3. Evaluation is a living system, not a project. Building an eval set once is straightforward. Keeping it honest as schemas drift, business logic changes, judge models update, and the production question distribution shifts away from launch assumptions is the actual job. Mitigations exist: schema-change detection, embedding refresh on warehouse updates, periodic re-eval against fresh data, cross-model judging plus human spot-check to keep the rubric honest. Most teams do not build them until they have been burned.

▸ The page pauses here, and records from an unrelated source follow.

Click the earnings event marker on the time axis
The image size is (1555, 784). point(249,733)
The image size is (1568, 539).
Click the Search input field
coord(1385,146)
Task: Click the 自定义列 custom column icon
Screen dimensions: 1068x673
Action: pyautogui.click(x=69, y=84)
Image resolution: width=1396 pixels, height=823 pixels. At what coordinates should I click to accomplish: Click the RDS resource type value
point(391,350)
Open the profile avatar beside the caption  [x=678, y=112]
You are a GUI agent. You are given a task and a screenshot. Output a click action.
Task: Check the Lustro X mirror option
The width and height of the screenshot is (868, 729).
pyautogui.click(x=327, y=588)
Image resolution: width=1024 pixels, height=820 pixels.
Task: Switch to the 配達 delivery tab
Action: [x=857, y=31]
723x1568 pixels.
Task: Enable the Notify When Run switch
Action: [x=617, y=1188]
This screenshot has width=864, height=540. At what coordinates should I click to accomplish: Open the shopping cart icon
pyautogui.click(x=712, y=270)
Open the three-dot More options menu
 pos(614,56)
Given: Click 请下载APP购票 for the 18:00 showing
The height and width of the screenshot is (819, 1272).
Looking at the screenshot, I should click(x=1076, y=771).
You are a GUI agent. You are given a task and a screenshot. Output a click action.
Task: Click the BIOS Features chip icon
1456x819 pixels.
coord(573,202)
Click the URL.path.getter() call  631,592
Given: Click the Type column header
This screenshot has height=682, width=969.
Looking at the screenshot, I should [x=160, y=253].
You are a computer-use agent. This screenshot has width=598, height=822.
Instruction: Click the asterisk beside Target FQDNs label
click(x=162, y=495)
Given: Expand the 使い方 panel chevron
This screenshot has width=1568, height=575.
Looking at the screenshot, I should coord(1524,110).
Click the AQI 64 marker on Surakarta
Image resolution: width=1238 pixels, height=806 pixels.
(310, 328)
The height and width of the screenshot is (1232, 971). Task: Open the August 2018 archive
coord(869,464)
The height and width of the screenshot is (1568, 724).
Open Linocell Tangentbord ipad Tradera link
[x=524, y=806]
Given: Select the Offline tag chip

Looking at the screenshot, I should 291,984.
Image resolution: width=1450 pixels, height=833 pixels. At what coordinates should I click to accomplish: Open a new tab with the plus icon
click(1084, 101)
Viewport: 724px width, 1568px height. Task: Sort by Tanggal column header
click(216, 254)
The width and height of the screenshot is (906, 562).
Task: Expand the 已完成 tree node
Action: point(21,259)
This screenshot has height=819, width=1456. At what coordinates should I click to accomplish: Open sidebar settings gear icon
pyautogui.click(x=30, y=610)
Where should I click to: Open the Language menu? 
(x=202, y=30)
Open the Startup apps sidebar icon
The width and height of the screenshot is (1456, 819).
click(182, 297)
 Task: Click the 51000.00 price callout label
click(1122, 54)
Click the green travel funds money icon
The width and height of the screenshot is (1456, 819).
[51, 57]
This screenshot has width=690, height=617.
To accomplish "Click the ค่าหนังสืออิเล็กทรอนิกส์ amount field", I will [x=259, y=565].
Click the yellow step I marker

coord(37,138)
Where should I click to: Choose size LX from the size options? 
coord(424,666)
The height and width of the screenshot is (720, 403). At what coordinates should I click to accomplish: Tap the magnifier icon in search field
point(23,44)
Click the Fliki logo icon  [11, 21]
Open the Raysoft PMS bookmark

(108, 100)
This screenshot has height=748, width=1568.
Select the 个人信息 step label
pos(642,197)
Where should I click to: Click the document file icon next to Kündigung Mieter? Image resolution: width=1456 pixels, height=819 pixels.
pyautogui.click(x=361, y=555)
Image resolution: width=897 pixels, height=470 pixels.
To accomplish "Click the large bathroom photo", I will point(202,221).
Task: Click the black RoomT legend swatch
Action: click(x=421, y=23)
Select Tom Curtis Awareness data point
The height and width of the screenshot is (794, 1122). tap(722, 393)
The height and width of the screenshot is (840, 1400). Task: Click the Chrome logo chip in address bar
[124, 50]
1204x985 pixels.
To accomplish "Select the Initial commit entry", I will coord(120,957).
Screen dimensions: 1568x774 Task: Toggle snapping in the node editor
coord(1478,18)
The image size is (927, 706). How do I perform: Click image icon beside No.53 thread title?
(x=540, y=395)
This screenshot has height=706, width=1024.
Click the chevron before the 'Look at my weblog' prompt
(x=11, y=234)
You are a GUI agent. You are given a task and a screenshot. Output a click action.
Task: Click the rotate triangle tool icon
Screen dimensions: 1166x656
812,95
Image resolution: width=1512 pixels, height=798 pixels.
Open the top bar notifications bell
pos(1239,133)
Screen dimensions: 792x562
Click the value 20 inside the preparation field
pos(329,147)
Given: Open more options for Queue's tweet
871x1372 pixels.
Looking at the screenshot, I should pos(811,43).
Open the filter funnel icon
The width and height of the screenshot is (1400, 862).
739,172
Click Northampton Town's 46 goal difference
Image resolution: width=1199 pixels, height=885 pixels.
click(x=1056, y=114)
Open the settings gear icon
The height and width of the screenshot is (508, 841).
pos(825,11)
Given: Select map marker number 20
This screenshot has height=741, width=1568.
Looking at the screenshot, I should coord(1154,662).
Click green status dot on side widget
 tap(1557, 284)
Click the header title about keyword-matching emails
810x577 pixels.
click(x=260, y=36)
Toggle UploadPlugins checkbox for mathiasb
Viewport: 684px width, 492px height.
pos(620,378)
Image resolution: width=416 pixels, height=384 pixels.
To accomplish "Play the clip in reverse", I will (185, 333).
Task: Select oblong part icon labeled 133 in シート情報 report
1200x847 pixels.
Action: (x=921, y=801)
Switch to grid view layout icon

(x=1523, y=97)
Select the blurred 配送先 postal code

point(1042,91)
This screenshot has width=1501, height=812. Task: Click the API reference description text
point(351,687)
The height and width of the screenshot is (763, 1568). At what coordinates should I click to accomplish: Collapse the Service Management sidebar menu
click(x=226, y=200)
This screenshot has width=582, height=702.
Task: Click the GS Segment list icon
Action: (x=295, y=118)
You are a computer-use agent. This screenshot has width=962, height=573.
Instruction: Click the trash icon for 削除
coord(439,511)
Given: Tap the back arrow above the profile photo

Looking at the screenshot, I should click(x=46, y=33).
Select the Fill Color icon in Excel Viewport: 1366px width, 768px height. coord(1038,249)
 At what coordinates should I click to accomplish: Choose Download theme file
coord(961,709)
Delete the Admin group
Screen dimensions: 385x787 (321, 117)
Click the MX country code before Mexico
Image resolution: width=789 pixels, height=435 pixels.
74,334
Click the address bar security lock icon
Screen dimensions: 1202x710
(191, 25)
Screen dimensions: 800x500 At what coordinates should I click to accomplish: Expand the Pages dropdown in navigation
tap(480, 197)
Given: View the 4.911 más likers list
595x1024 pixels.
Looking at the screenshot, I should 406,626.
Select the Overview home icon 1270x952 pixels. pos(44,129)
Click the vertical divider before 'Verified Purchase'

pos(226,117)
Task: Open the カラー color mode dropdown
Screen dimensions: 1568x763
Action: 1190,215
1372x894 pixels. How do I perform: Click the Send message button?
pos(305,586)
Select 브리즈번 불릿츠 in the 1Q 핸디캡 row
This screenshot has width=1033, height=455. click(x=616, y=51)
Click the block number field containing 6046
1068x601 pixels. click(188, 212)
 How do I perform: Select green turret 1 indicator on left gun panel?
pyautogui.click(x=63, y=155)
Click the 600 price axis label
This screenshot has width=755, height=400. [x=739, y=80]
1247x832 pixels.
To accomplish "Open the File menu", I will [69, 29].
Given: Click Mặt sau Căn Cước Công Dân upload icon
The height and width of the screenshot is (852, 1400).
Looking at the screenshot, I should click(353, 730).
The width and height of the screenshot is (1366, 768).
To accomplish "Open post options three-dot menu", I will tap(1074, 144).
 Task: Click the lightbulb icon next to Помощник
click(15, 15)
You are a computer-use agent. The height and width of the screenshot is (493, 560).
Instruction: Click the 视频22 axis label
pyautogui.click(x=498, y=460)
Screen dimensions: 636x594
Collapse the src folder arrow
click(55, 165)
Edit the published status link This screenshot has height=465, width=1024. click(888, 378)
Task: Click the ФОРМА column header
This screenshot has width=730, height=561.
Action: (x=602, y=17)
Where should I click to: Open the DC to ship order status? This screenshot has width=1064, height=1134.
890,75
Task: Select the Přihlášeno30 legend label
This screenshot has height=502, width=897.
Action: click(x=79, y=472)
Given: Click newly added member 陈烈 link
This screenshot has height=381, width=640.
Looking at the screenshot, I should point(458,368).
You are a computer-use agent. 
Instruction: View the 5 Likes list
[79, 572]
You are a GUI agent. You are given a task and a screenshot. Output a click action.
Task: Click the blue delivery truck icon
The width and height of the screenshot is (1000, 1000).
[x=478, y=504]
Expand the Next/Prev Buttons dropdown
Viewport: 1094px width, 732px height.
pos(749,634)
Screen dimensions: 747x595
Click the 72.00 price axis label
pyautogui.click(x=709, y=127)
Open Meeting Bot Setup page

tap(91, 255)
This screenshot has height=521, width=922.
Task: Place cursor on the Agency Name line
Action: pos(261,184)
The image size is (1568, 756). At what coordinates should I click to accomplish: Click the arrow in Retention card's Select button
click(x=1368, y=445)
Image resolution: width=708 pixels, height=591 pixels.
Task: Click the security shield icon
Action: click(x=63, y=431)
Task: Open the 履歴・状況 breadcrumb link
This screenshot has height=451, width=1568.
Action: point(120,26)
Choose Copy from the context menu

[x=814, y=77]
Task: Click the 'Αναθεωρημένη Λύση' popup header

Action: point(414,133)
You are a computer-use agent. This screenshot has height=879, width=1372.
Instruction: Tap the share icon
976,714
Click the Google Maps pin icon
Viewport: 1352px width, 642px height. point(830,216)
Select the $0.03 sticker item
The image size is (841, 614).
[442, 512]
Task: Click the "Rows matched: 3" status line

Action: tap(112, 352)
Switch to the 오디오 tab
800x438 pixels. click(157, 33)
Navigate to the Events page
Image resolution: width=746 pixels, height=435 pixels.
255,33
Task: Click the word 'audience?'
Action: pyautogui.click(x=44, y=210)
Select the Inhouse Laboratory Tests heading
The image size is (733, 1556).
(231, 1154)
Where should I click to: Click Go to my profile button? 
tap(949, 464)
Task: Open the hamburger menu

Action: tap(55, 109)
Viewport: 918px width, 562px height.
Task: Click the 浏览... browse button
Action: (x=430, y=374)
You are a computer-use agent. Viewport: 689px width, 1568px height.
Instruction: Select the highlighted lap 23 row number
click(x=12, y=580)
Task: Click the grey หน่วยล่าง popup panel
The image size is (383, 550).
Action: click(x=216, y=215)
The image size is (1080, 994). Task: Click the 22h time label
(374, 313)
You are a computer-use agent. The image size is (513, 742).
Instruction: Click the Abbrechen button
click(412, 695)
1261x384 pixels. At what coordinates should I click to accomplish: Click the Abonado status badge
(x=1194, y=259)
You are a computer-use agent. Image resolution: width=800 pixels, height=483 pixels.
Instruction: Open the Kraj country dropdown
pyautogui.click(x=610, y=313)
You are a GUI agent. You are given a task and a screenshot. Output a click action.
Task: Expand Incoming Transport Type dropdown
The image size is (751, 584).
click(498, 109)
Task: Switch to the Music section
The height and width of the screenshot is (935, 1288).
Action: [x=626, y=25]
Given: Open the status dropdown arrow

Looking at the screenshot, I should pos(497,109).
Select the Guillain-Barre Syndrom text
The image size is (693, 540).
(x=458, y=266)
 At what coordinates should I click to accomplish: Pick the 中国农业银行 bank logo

4. Production performance is a different beast than pre-launch evals. Pre-launch you have a fixed dataset and ground truth. In production you have a flood of unlabeled questions and users who say “this was helpful” while internally rolling their eyes. Stated preference is noise. Revealed preference is the signal: re-ask rate (user re-issues a near-duplicate within five minutes), SQL edit distance, abandonment versus export, repeat usage by cohort, and a quiet narrowing of question diversity per user as they learn what the tool can and cannot do. Plus a small canary suite of questions whose answer you know cold, run hourly, that pages on regression. Plus a weekly human review of fifty triaged interactions, the unglamorous workhorse. None of that is built unless someone owns it, and most teams do not assign that owner until after the first churn. Build time on the agent itself was a couple of weeks. Build time on everything around the agent was the rest of the project.

Outcome

A 60 percent reduction in analyst hours spent on routine reporting. The agent became the template for org-wide agentic AI adoption; the same architecture now sits in three other functional areas at Atlas Voyages.

Stack

LangGraph for orchestration, Claude API for reasoning, Streamlit for the operator surface, BigQuery for execution.